-- BEGIN ENTRIES --

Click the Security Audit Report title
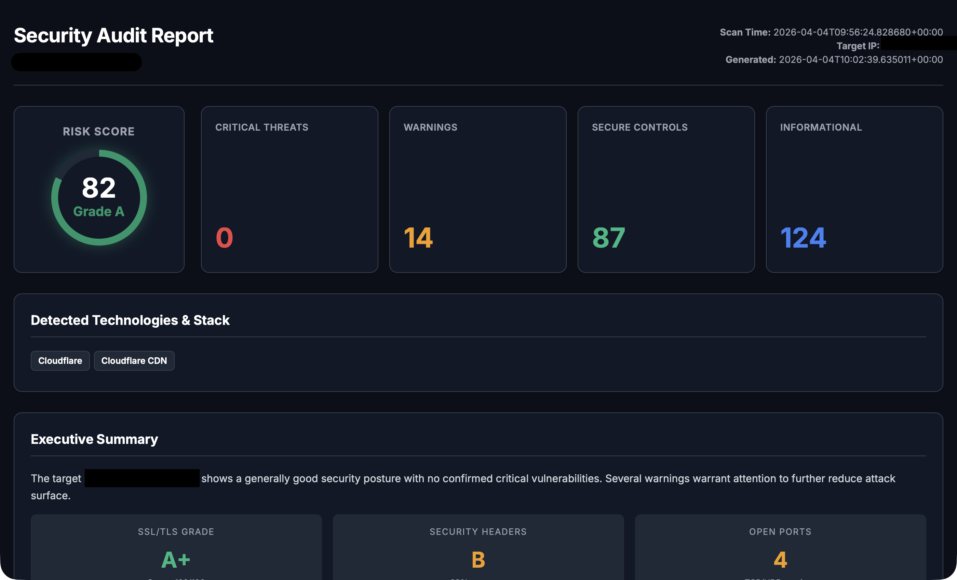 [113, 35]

-- END ENTRIES --
-- BEGIN ENTRIES --

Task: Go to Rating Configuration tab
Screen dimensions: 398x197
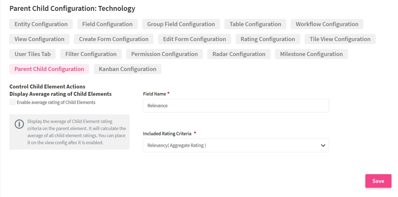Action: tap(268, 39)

-- END ENTRIES --

Count the lines in the listing above that contain the word "Task", and reply with the number alone.

WRITTEN ANSWER: 1